NCT number NCT01151137
Other study ID # EFC11405
Secondary ID 2010-019791-73U1
Status Terminated
Phase Phase 3
First received June 22, 2010
Last updated October 23, 2012
Start date July 2010
Est. completion date September 2011

Study information

Verified date October 2012
Source Sanofi
Contact n/a
Is FDA regulated No
Health authority United States: Food and Drug Administration
Study type Interventional

Clinical Trial Summary

Primary Objective:

- Demonstrate the efficacy of Dronedarone in preventing major cardiovascular events (stroke, systemic arterial embolism, myocardial infarction or cardiovascular death) or unplanned cardiovascular hospitalization or death from any cause in patients with permanent Atrial Fibrillation [AF] and additional risk factors

Secondary Objective:

- Demonstrate the efficacy of Dronedarone in preventing cardiovascular death

This was an event-driven study where a common study end date [CSED] was to be determined by Steering Committee based on the number of events (stroke, systemic arterial embolism, myocardial infarction or cardiovascular death).


Description:

The study period per participant was variable depending on the enrollment in the study.
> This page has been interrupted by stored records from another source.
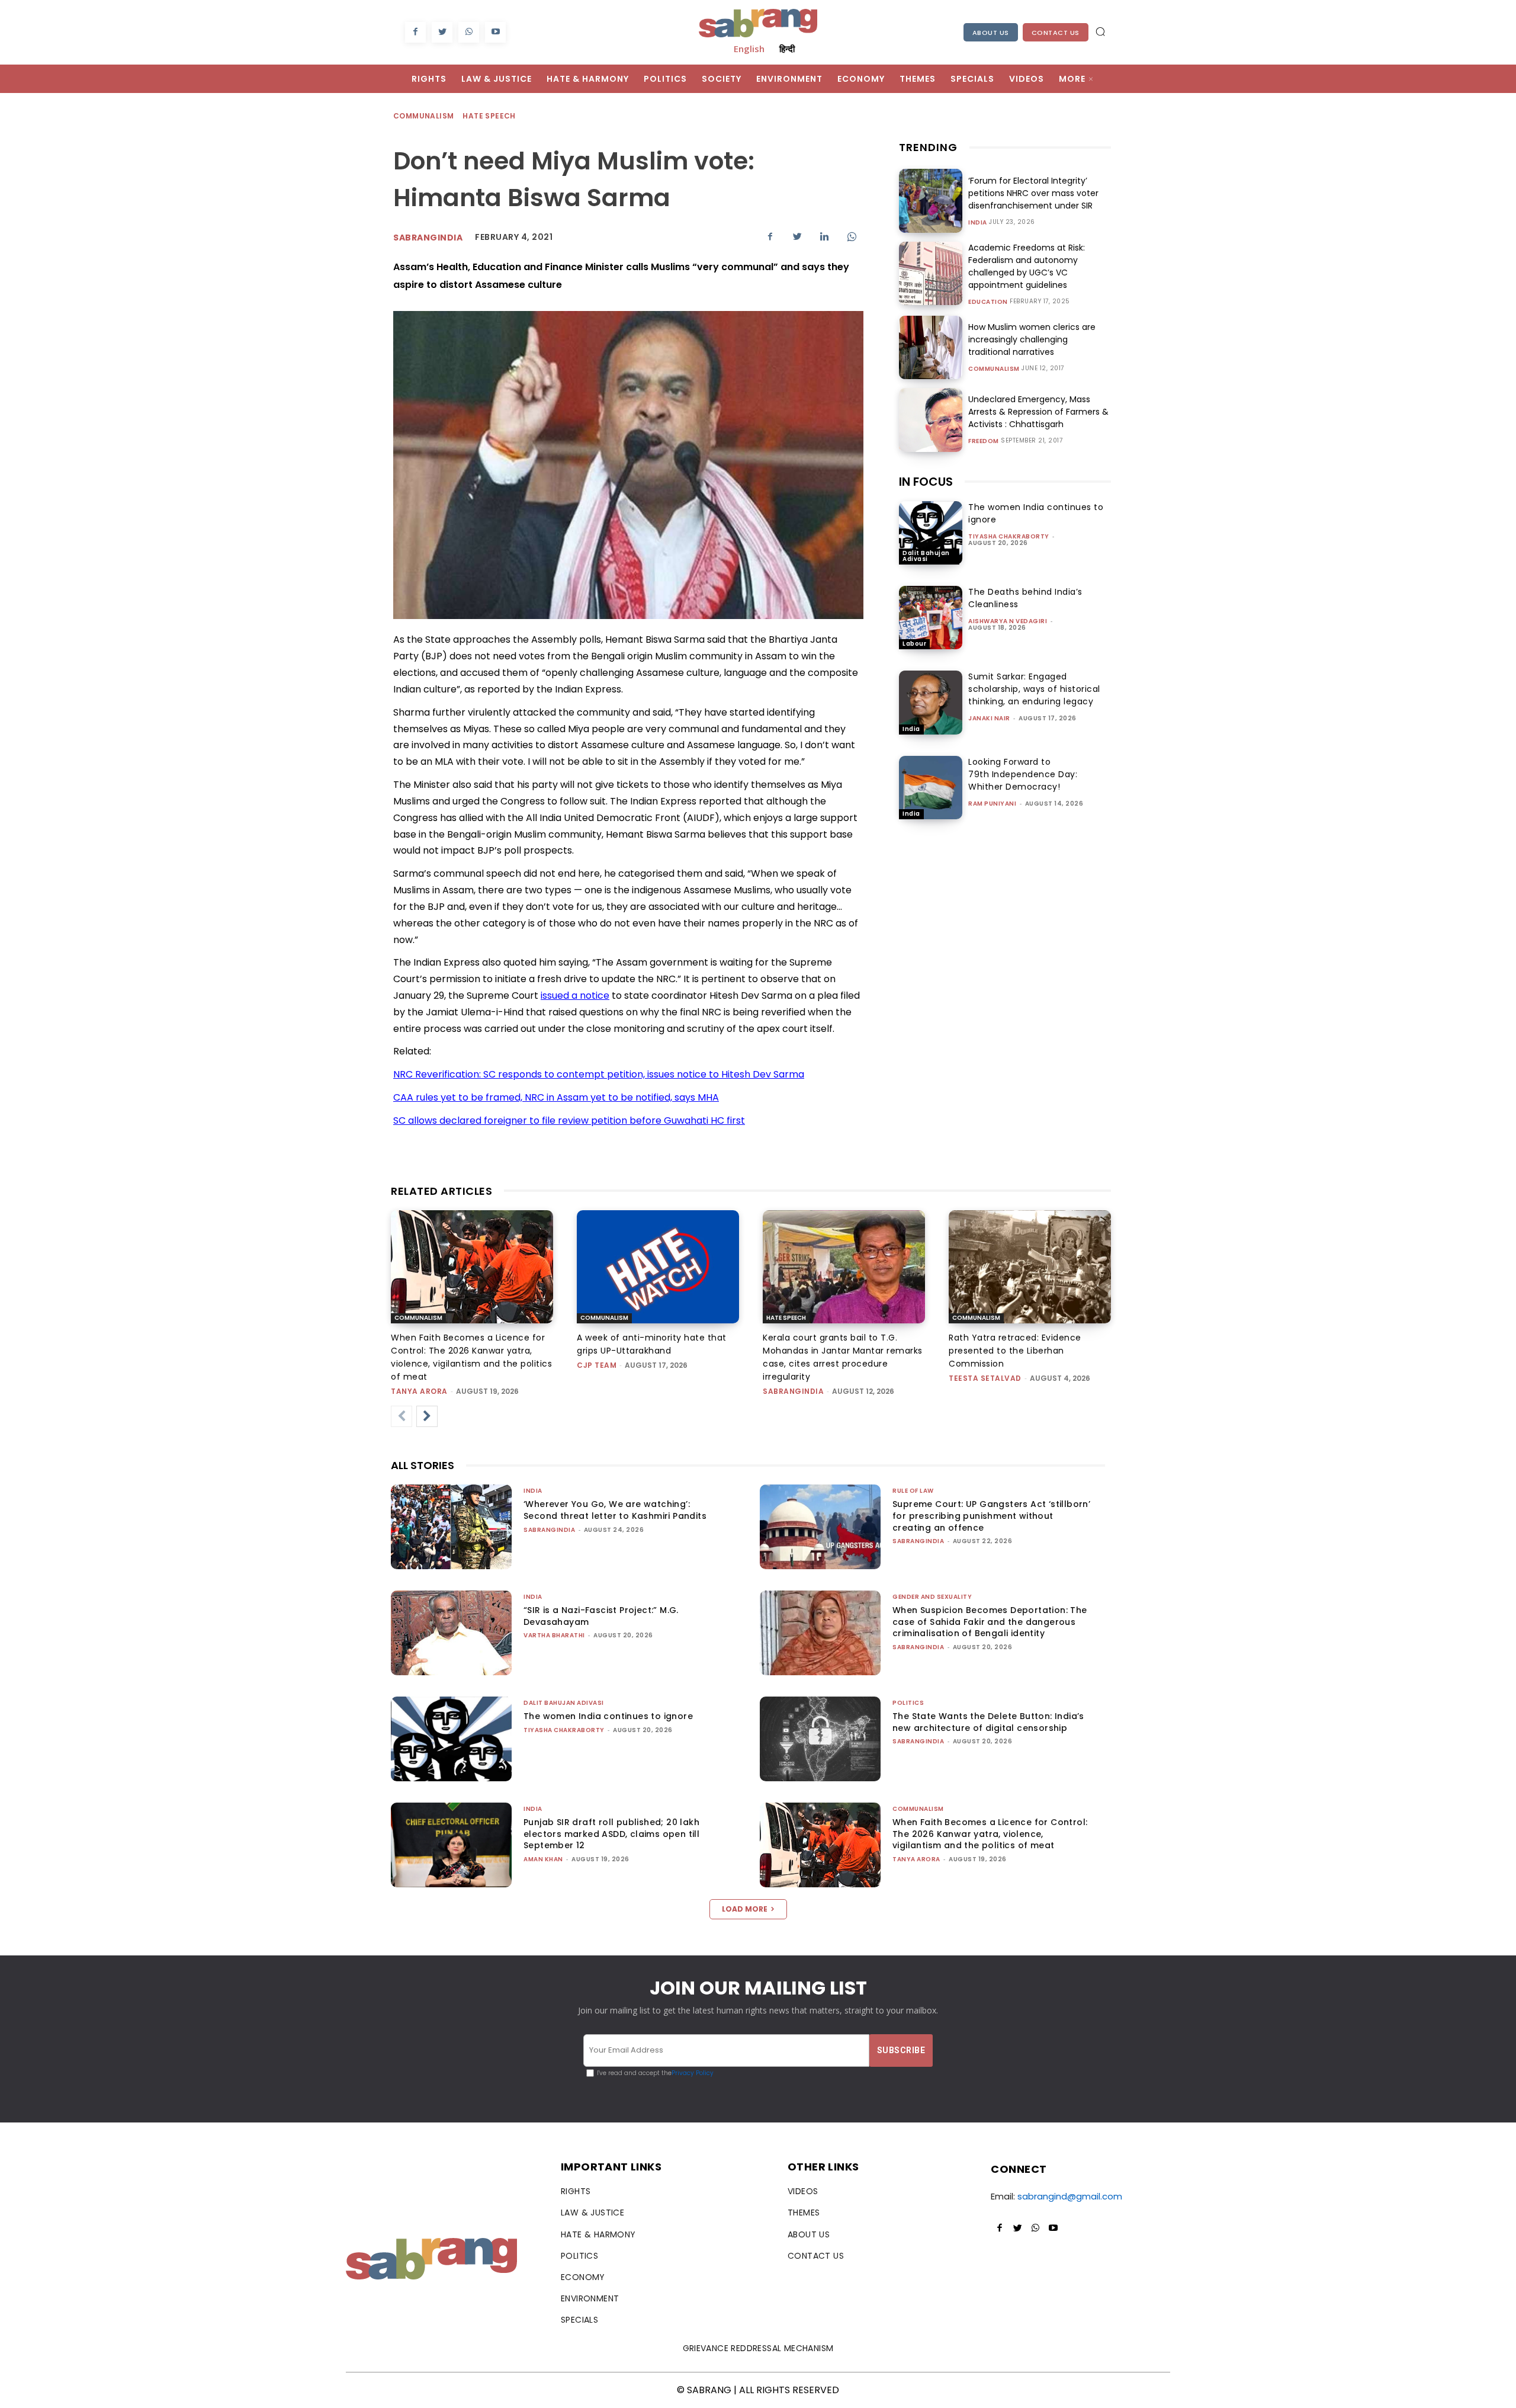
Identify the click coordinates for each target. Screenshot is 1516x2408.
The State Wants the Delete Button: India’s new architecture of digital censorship (988, 1722)
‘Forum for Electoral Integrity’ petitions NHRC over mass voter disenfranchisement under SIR (1033, 193)
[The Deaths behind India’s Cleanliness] (930, 617)
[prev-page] (401, 1416)
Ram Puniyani (992, 803)
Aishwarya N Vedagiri (1007, 621)
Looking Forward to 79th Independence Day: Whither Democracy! (1022, 774)
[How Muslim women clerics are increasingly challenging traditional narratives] (930, 347)
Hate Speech (488, 116)
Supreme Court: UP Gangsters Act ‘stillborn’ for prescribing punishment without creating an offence (991, 1515)
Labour (914, 643)
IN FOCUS (926, 481)
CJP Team (596, 1365)
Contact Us (1056, 32)
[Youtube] (495, 32)
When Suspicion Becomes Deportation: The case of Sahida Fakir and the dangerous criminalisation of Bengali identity (989, 1621)
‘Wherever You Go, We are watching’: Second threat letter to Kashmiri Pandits (614, 1510)
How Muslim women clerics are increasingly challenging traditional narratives (1032, 339)
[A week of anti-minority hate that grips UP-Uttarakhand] (658, 1267)
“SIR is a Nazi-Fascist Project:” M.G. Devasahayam (601, 1616)
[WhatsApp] (468, 32)
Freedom (983, 441)
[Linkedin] (824, 236)
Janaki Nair (989, 718)
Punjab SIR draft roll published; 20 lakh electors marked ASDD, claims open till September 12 (611, 1833)
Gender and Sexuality (932, 1596)
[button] (1100, 31)
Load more (744, 1909)
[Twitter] (442, 32)
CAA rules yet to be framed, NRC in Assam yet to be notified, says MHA (556, 1097)
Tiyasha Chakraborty (1008, 536)
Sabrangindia (427, 237)
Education (988, 302)
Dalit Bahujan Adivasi (926, 556)
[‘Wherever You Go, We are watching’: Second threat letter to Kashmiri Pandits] (451, 1526)
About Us (990, 32)
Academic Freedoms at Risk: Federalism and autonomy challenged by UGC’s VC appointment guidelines (1026, 266)
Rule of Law (913, 1490)
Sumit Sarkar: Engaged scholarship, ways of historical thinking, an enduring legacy (1034, 689)
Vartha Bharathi (554, 1635)
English (749, 48)
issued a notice (575, 995)
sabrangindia (793, 1391)
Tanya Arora (419, 1391)
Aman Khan (543, 1859)
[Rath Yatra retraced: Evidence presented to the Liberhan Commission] (1030, 1267)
A final follow-up visit had to occur within 1 month after the CSED.


Recruitment information / eligibility

Status Terminated
Enrollment 3236
Est. completion date September 2011
Est. primary completion date September 2011
Accepts healthy volunteers No
Gender Both
Age group 65 Years and older
Eligibility Inclusion criteria:

- Permanent AF defined by the presence of all of the following criteria:

- Availability of one 12-lead ECG not more than 14 days prior to randomization showing that the patient is in AF or atrial flutter;

- Availability of documentation (including either rhythm strips or medical report of the rhythm) showing that the patient was in AF or atrial flutter at least 6 months prior to randomization;

- No evidence of sinus rhythm in the period between these two documentations of AF;

- Decision of the patient and physician to allow AF to continue without further efforts to restore sinus rhythm.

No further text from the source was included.